The same can be said with relation to Hot fixing issues in Production.  The Hot fix will be cut from the Master branch and this can then be passed through the environments to be checked, tested and accepted easier than trying to revert each environmental branch back to production’s current state (which I have seen in the past) and then reapplying weeks of commits back after the fix to prepare the environments for the next cycle of feature releases.

Testing in Dev vs Test environment

The importance of automated Unit and Functional testing is apparent to everyone working within software development and is now becoming a normal aspect of all development environments.  Even User Acceptance Testing can now be automated to a certain extent allowing more of the applications features to be tested at the point of commit.

There are many Continuous Integration servers out there to pick from and so many ways of testing that the hardest part of creating an automated test platform is in picking the right tools to use for your software development requirements.

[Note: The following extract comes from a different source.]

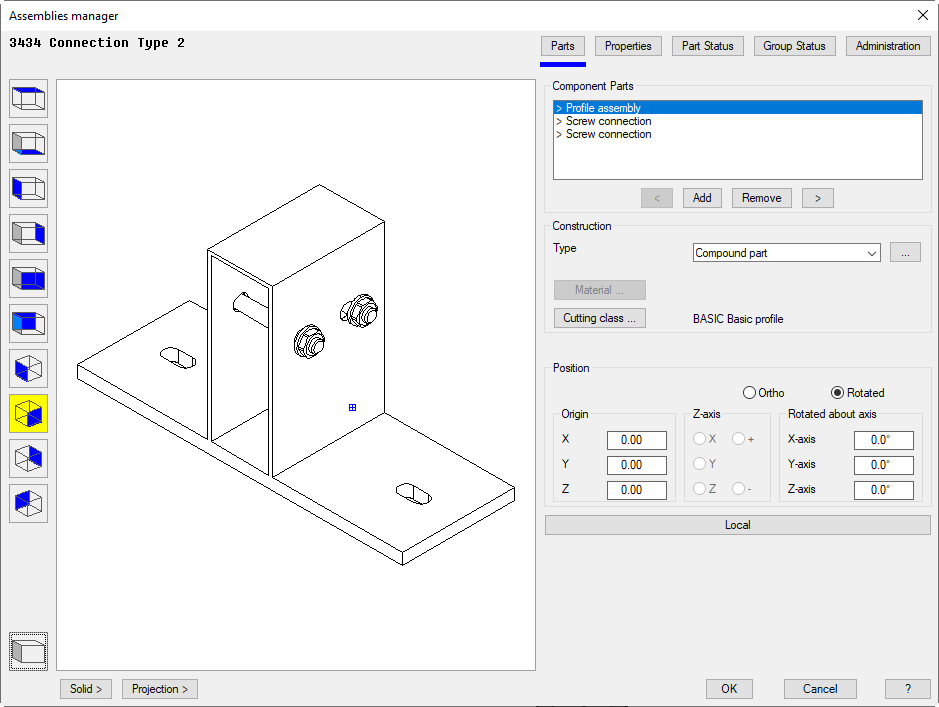Click the gray cube icon at bottom-left
Viewport: 939px width, 707px height.
[x=28, y=652]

But a very serious question has to be asked here.  If it is possible to now test almost all aspects of the product with the use of CI servers and automated testing, is there a need for the Testing environment and team?

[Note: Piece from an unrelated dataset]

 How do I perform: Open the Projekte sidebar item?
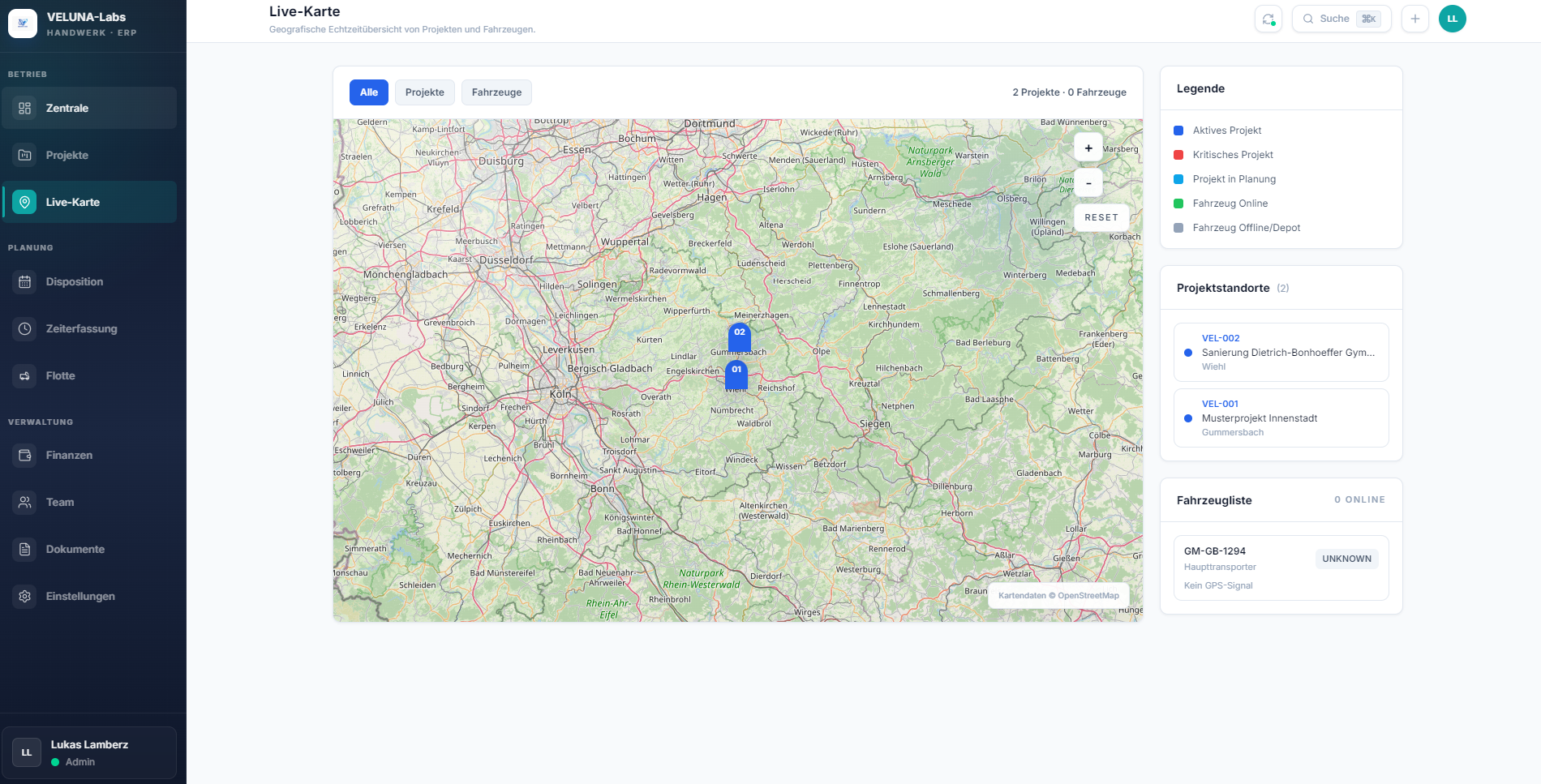point(67,156)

The answer to this question can all be down to how comprehensive and thorough the automated testing solution you’re implementing into Dev are going to be.

Effectively by adopting more and more of the functional and non functional testing into the Dev environment as part of the development process through automated testing, the lower the requirement will be for an extra testing team to handle those tasks in a separate environment.  In this scenario, it starts to become a very feasible option to deprecate the Test, UAT and Pre-Production environments and employ the Test team to write the functional and non functional tests against the CI server where all this testing is being carried out.  The byproduct of this approach is that an organisation can then merge Test and QA into a single function and the role of the tester is to ensure that the quality of the tests being ran and verifying the UAT function meets project requirements.

Summary

While we can’t blanket implement Agile into Waterfall development cycles, we can bring aspects of Agile to each environment in a way that the accumulative effect of the changes can be felt throughout the whole Route To Live.

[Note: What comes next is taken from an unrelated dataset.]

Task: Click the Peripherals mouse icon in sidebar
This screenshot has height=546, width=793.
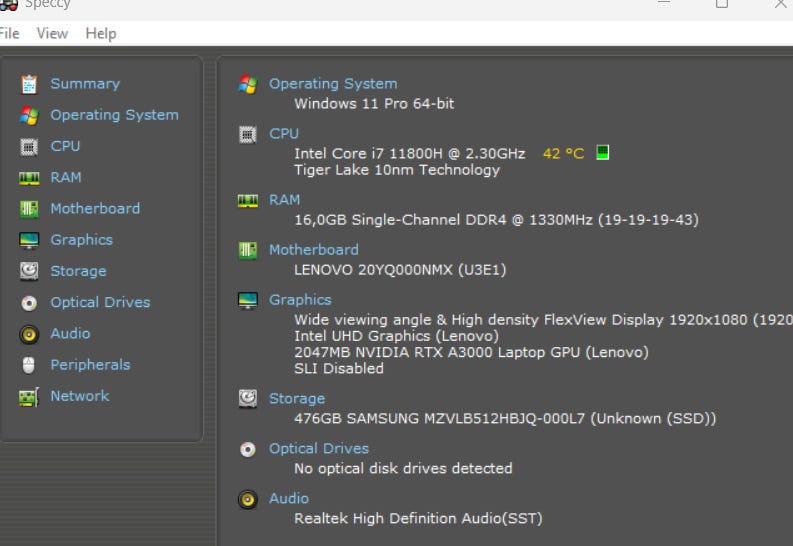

It may not be possible to completely deprecate the use of multiple environments for development and testing immediately, but we can bring in elements of testing into the Development environment in a staged and controlled manner and through this process have a very real possibility of removing a large section of the Waterfall structure effectively adopting a more recognizable Agile development environment.

The end result of continuous automated testing carried out within the development environment and the migration of the Test function to a QA role, we can reduce the number of environments utilized in the delivery of the product down to 3, Dev, Production and Training.